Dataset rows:
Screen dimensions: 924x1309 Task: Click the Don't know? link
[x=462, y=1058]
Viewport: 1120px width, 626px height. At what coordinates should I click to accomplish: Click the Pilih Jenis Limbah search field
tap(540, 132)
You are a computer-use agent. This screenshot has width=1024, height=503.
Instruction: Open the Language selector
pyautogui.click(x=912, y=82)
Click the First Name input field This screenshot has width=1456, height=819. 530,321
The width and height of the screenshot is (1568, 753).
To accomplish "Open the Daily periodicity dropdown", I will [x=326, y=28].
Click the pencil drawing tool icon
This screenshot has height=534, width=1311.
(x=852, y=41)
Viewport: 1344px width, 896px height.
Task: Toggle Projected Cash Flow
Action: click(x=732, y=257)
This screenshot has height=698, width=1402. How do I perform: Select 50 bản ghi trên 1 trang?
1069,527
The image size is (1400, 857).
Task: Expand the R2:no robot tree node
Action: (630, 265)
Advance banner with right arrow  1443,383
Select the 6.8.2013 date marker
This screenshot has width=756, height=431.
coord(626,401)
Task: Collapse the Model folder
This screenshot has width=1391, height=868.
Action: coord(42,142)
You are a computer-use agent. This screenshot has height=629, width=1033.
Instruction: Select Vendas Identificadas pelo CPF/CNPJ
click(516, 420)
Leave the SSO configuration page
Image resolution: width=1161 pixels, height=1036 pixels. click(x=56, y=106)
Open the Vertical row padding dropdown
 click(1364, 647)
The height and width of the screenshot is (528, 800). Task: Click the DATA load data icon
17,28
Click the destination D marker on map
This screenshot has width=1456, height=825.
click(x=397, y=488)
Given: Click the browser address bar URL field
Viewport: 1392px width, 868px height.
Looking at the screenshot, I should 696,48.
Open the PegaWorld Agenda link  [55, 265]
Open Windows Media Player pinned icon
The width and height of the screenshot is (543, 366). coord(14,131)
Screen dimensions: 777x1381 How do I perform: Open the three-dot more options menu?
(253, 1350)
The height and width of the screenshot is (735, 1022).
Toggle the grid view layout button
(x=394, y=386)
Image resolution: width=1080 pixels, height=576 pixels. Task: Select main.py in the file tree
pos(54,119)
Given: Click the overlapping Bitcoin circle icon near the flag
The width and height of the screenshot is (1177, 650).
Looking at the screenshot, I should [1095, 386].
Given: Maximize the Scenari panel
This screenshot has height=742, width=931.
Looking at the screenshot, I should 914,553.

*Task instructions*
Format the lines above, starting at the beginning and ending at the line containing "Click the First", as a two-column CSV with the headers instruction and coordinates, one row per instruction with its coordinates. Put each value in a single quoted field and replace any line breaks within it with spaces.

*Solution to this exercise*
instruction,coordinates
"Screen dimensions: 924x1309 Task: Click the Don't know? link","[x=462, y=1058]"
"Viewport: 1120px width, 626px height. At what coordinates should I click to accomplish: Click the Pilih Jenis Limbah search field","tap(540, 132)"
"You are a computer-use agent. This screenshot has width=1024, height=503. Instruction: Open the Language selector","pyautogui.click(x=912, y=82)"
"Click the First Name input field This screenshot has width=1456, height=819.","530,321"